There are some messes in life that we choose to ignore until we absolutely have to deal with them — or until a wise professional organiser named Marie Kondo convinces us to. For example, the collection of face serums in your medicine cabinet, the pile of books under your bed, and, in some cases, your friendships.
There's a good chance that most of us have at least a couple of friends who, simply put, do not bring us joy. But friendships are not monogamous, so we usually end up holding onto friends even though they are more draining than joy-bringing, Andrea Bonior, PhD, LCP, author of The Friendship Fix told Refinery29. "It's too easy to just hoard friendships," she said.
So, how can you apply the KonMari method of organising to people in your life? While this is not a sanctioned use for the method (nor have we consulted Kondo herself), we would recommend that you begin by taking stock of the different relationships you have in your life. Thank all these people (mentally or verbally) for being your friends and getting you through certain periods.
After that, it's time to make some cuts. You don't have to go through your Facebook friends list one by one, but think about what you want from your various friendships, Dr. Bonoir told Refinery29. A confidant? A person to Gchat at work? A shoulder to cry on? Some mix of all those things? In a perfect world, all of your friends would bring out the absolute best in you — but that is not always the case. There are some people who can be emotionally draining, or who trigger the judgmental, snarky, nasty sides of you. "The more time you spend with that person, if you're not who you want to be, you won't meet your goal," she said.

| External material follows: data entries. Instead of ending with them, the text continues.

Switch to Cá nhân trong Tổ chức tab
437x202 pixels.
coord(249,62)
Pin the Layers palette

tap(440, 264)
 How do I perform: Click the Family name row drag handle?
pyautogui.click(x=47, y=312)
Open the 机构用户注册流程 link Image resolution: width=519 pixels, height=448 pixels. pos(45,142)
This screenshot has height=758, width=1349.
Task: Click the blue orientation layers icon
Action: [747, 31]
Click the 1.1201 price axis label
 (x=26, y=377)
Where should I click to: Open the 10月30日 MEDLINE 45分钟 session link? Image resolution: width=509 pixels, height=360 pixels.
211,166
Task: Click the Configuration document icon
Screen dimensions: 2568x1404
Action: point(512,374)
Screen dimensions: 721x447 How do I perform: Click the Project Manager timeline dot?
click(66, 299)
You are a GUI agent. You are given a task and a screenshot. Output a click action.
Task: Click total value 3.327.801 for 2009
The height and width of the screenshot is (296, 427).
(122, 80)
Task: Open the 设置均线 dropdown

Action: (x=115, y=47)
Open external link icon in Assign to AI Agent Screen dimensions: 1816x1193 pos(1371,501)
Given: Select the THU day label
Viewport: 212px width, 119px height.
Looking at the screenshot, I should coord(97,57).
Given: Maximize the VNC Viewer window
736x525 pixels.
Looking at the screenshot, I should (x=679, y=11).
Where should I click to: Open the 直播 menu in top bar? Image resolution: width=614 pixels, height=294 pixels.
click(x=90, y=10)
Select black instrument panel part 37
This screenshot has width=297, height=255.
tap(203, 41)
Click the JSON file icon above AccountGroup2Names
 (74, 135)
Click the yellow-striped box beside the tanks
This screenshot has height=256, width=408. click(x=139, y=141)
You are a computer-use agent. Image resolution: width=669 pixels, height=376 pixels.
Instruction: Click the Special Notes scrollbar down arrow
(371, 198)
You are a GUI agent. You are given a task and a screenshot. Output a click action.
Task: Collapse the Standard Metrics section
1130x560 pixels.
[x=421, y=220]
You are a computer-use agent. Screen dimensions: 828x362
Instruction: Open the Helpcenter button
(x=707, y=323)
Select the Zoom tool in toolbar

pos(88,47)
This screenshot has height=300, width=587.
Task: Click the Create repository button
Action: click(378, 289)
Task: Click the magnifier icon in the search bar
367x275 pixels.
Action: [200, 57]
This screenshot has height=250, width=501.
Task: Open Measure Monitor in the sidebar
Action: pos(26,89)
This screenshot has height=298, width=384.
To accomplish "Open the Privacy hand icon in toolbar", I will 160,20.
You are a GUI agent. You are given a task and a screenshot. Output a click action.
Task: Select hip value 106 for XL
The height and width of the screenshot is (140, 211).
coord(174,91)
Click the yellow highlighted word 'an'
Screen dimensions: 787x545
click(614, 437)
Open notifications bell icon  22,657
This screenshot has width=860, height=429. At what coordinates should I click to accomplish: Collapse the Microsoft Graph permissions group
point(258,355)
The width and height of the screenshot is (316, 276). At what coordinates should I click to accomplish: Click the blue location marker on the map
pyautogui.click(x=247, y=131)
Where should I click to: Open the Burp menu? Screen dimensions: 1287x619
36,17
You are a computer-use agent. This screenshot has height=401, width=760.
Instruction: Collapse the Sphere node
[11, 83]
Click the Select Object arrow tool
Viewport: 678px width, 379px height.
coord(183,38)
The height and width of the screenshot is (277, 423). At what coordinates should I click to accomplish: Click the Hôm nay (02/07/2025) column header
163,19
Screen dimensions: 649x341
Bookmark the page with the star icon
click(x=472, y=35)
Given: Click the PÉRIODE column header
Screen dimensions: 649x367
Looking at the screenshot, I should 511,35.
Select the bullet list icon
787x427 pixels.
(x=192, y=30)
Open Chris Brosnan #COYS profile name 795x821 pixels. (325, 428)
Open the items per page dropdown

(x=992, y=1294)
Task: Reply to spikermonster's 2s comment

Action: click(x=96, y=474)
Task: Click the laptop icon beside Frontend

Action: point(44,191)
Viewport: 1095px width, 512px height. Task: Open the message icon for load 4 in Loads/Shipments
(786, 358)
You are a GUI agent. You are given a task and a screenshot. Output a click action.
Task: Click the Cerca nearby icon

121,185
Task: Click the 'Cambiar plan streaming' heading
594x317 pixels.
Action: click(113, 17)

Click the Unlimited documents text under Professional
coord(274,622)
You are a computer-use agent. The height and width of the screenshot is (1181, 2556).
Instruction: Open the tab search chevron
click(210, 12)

Now, which of your friends actually "bring you joy" or are in line with your goal? Those are the ones worth keeping, and the others can be thanked for their service, and let go, so to speak. Breaking up with a friend is easier than it sounds, but we just aren't taught how to. You can start by slowly hanging out with them less, and if they ask what gives, let them know that your life is pulling you in a different direction, Dr. Bonior told Refinery29. "If someone meant something to you in the past, you owe it to them to end it in a graceful way," she said.
If this approach feels too harsh, then that's also fine. Some people have multiple "best friends," who all fill different roles in their lives, and they love it, Dr. Bonior told Refinery29. These friend collectors are usually most comfortable hanging out with groups of people. To that point, some people love clutter. When Refinery29 asked Kondo whether it's bad if clutter brings you joy, Kondo said: "It’s no problem at all. I think if you're truly comfortable with clutter in your home, then that's fine. There's nothing wrong with that, but I will recommend that you still have a designated spot for each item, and also to understand how much quantity of each category of things you have and need. I think that's an important awareness to have." And the same goes for friends!
Whether or not you decide to KonMari your circle of friends is your decision, but at least consider cleansing your surroundings. Who knows? Maybe organising will change your life.